Objective: The purpose of this study was to examine the efficacy of nonoperative management of acute diverticulitis with abscess or perforation.
Design: A retrospective review was performed of an institutional review board-approved database of patients admitted with a diagnosis of acute complicated diverticulitis from 1995 to 2008. Patient demographics, disease manifestation, management, and outcomes were collected.
Settings: This study was conducted at a tertiary care hospital/referral center.
Patients: Patients were included who presented with complicated diverticulitis defined as having an associated abscess or free air diagnosed by CT scan.
Main outcome measures: Primary end points were the success of nonoperative management and need for surgery during the initial admission.
Results: One hundred thirty-six patients were identified with perforated diverticulitis: 19 had localized free air, 45 had abscess <4 cm or distant free air measuring <2 cm, 66 had abscess >4 cm or distant free air >2 cm, and 6 had distant free air with free fluid. Thirty-eight patients (28%) required percutaneous abscess drains and 37 (27%) required parenteral nutrition. Only 5 patients (3.7%) required urgent surgery at the time of admission, and 7 (5%) required urgent surgery for failed nonoperative management. Thus, the overall success rate of nonoperative management was 91%. One hundred twenty-four of 131 (95%) patients were treated with nonoperative management successfully.
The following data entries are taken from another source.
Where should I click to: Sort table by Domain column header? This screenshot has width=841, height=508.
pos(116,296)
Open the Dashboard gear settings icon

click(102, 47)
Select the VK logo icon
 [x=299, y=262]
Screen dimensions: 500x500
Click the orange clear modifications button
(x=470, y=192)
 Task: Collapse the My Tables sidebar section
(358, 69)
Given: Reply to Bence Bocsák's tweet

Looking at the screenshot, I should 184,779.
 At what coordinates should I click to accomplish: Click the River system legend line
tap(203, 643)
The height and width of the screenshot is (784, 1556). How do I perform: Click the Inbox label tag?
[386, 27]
Twenty-five of 27 (92.5%) patients with free air remote from the perforation site were successfully treated nonoperatively.
Conclusions: Nonoperative management of acute complicated diverticulitis is highly effective. For patients with free air remote from the site of perforation, nonoperative management is able to convert an emergent situation into an elective one in 93% of cases. The decision to attempt nonoperative therapy must be made based on the patient's physiologic state and associated comorbidities.